** Start TEXT SEGMENT **

By contrast, both approaches take the ethnic group as “natural” or “given” and neglect important within-group differences (Ali and Fokkema 2014; Telles and Ortiz 2008). Kasinitz et al. (2008: 22) argue that when it comes to integration patterns, within-group differences are often as great as between-group differences, yet they focus exclusively on between group differences. More compellingly, Alba, Jiménez and Marrow (2014) urge scholars working on “immigrant adaptation in America (to) do a better job of accounting for heterogeneity, not just between but also within immigrant-origin populations” (Alba et al. 2014, p. 446). This plea applies certainly for European studies on immigration.

** End TEXT SEGMENT **
** Start EXERCISE INPUTS **

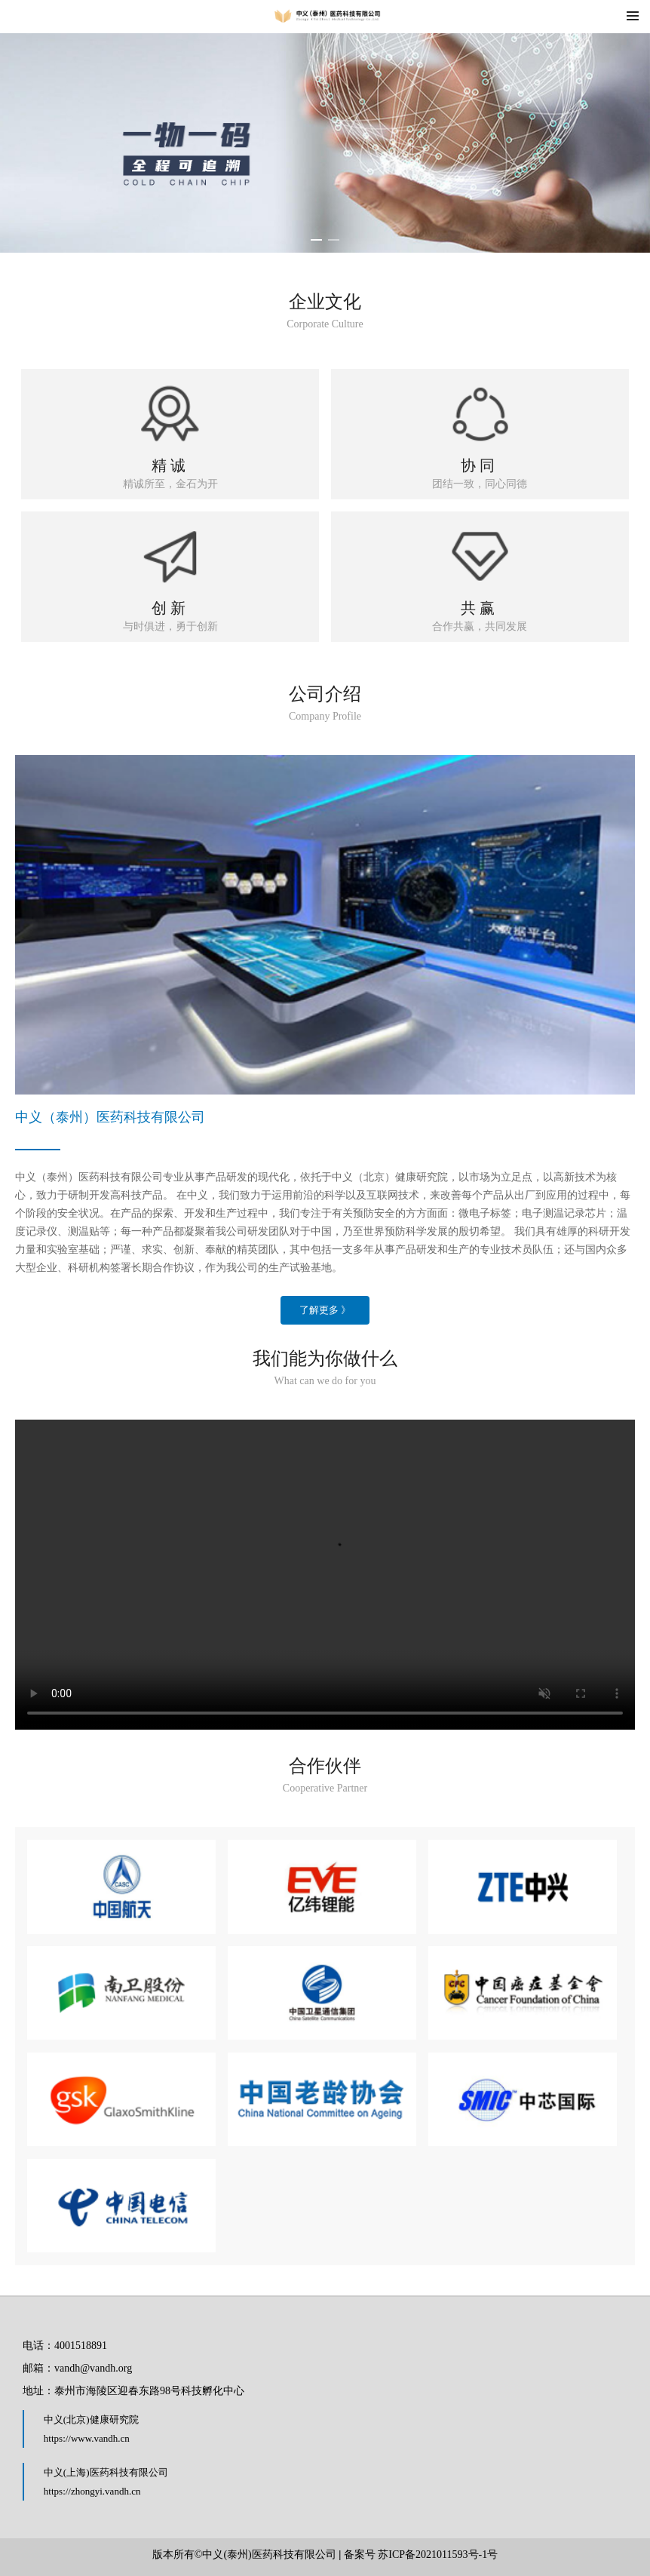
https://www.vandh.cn (87, 2438)
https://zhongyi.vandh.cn (92, 2491)
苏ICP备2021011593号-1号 (438, 2554)
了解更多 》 (325, 1310)
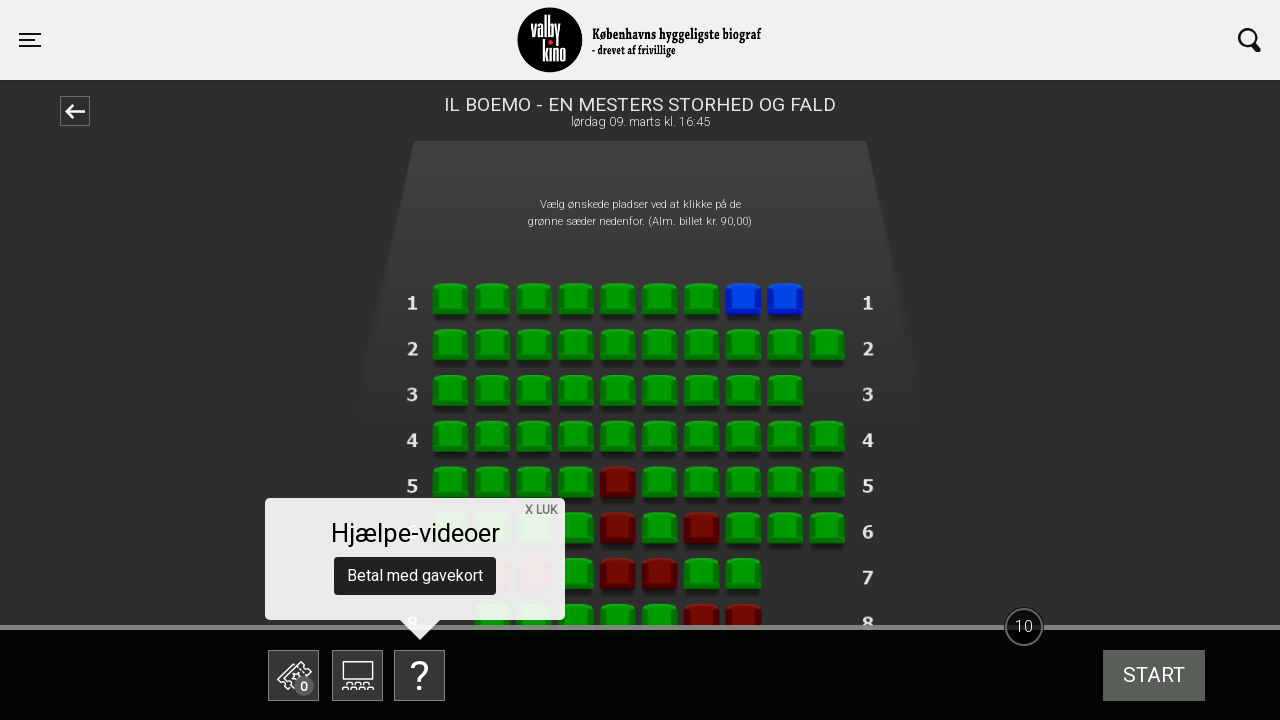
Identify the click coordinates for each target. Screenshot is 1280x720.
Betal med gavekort (415, 575)
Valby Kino (306, 22)
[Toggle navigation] (30, 40)
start (1154, 675)
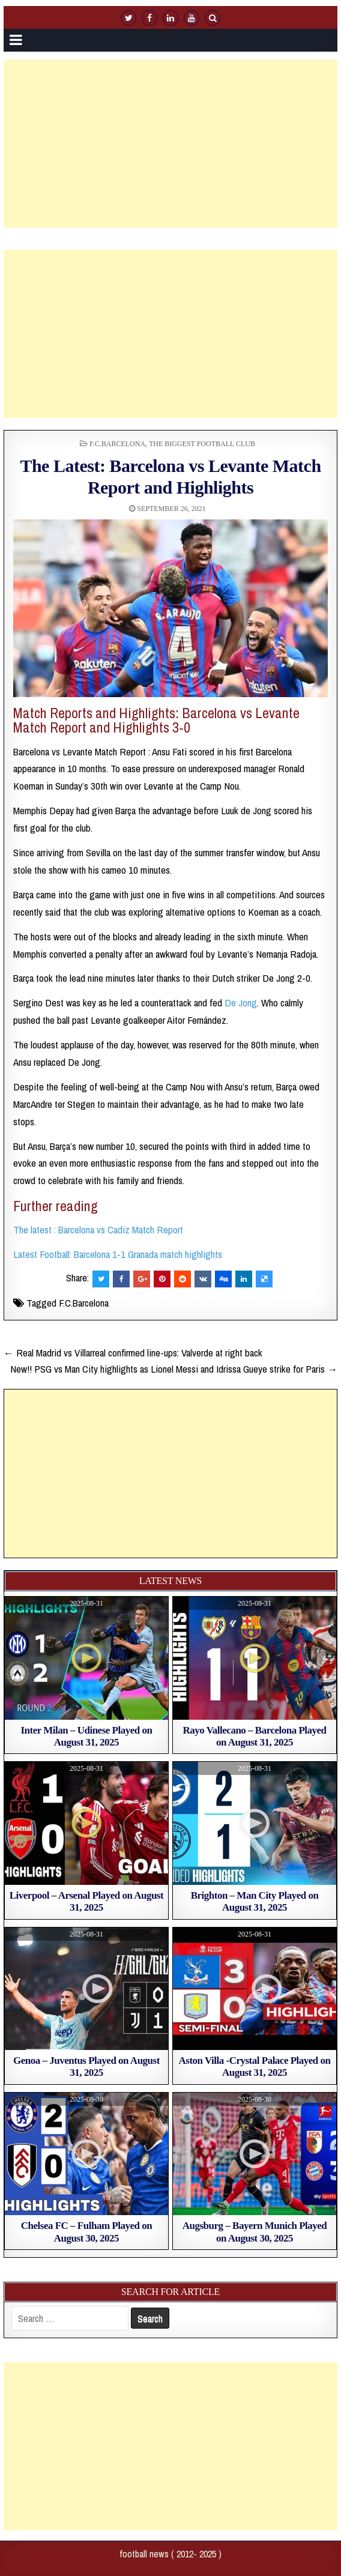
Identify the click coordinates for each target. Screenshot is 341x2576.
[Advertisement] (172, 143)
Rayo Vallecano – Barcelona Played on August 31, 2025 (254, 1736)
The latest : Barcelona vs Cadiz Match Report (98, 1229)
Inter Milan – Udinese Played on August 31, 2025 (86, 1736)
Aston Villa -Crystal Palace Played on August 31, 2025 (255, 2066)
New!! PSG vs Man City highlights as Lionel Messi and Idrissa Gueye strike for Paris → (173, 1369)
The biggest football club (202, 444)
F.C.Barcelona (117, 444)
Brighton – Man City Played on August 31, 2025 (255, 1901)
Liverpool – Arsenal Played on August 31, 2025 (86, 1901)
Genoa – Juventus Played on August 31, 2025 (86, 2066)
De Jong (241, 1002)
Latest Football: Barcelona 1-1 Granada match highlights (117, 1254)
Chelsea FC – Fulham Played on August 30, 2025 (86, 2231)
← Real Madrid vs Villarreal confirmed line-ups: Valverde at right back (133, 1352)
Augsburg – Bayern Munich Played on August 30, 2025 (255, 2231)
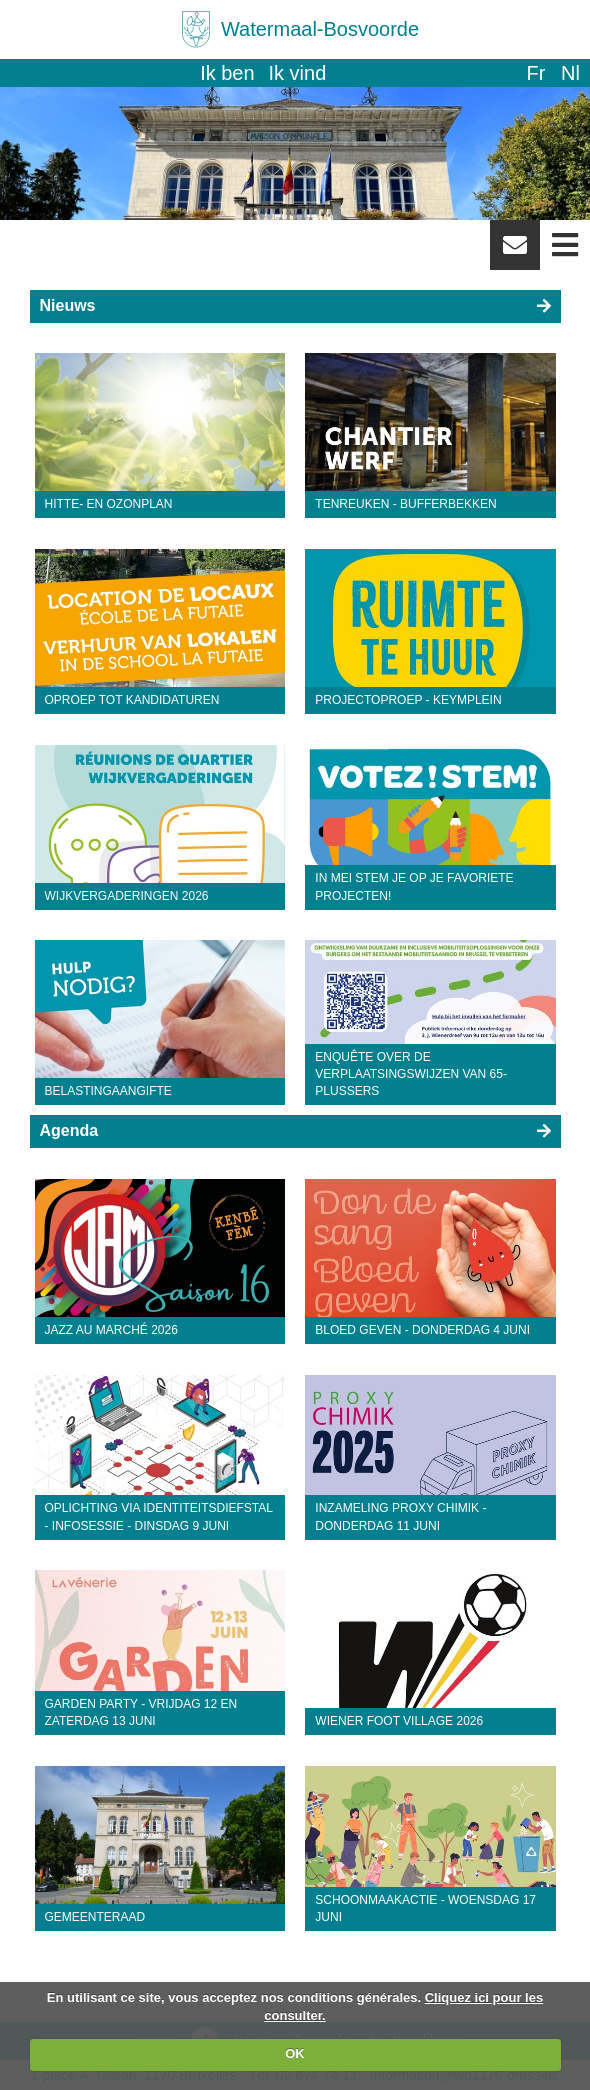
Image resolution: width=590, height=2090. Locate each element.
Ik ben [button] (227, 73)
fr (535, 73)
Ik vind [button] (298, 73)
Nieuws (68, 305)
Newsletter (515, 252)
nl (570, 73)
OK (295, 2053)
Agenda (69, 1130)
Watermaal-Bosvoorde (320, 29)
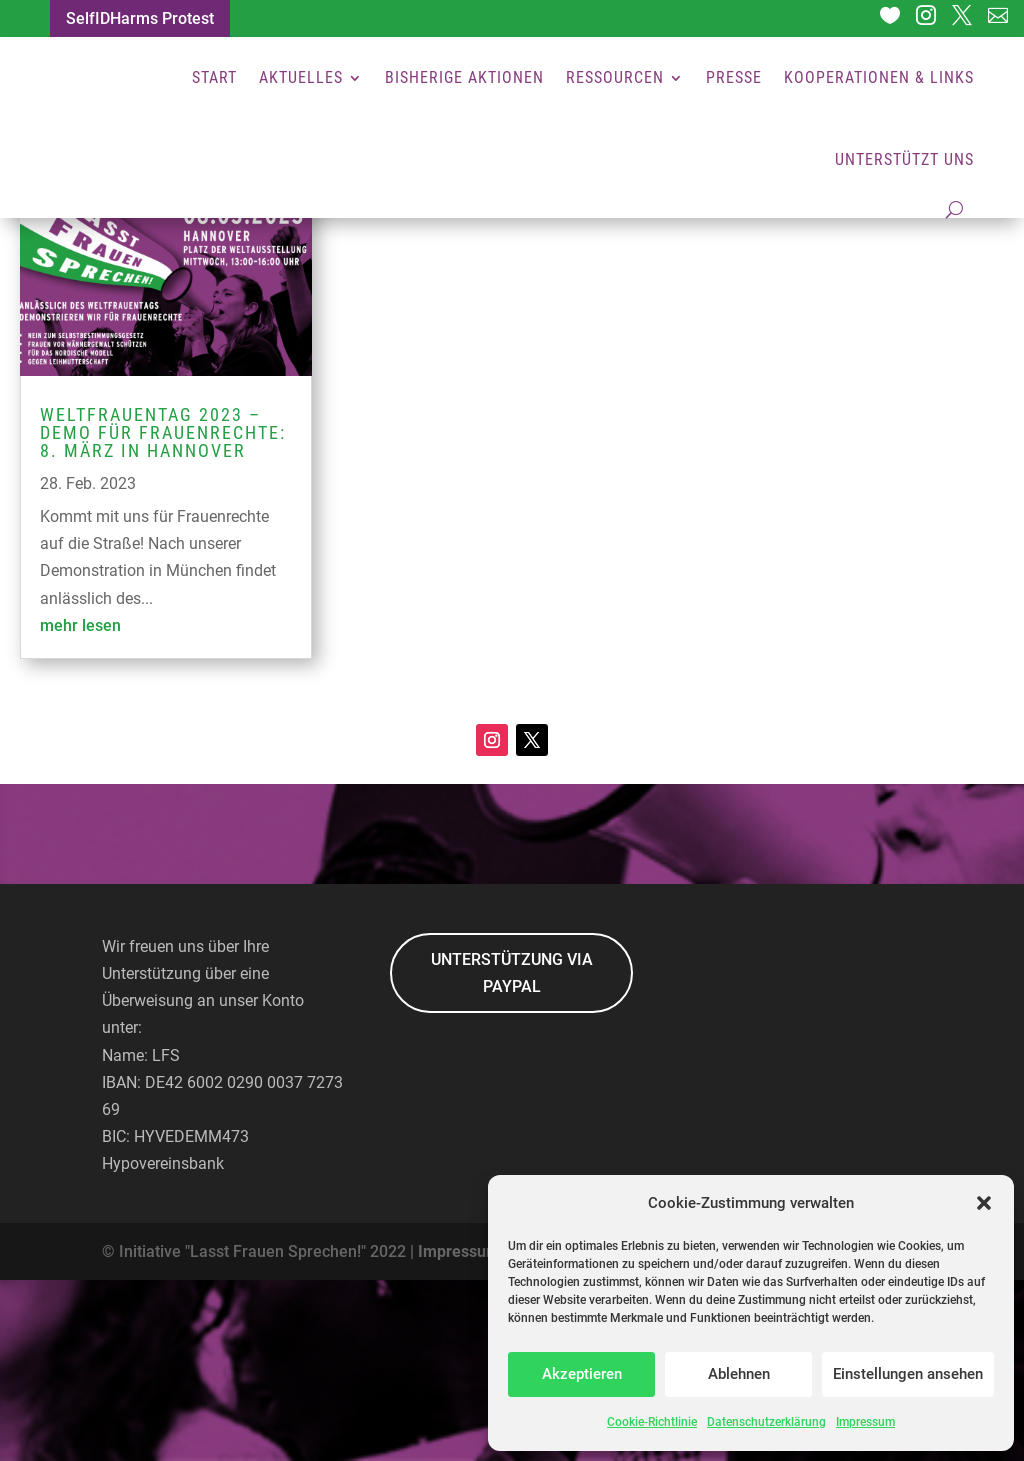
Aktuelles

** End EXERCISE INPUTS **

[TASK SET]:
a) Answer these questions using the text on within-group differences:
(i) According to Kasinitz et al. (2008: 22), within-group differences are often as great as what?
(ii) Scholars working on immigrant adaptation in America are urged to account for heterogeneity within which populations?
(iii) For which studies does the text say this plea certainly applies?
b) Update the rows from the line containing "Ik vind [button] (298, 73)" through the end of the rows, replacing "Newsletter" with "Nieuwsbrief" and leaving everything else unchanged. Give only that part of the rows, without the pictures.

[THE SOLUTIONS]:
a)
(i) Between-group differences.
(ii) Immigrant-origin populations.
(iii) European studies on immigration.

b)
Ik vind [button] (298, 73)
Nieuws (68, 305)
Nieuwsbrief (515, 252)
nl (570, 73)
OK (295, 2053)
Agenda (69, 1130)
Watermaal-Bosvoorde (320, 29)
Aktuelles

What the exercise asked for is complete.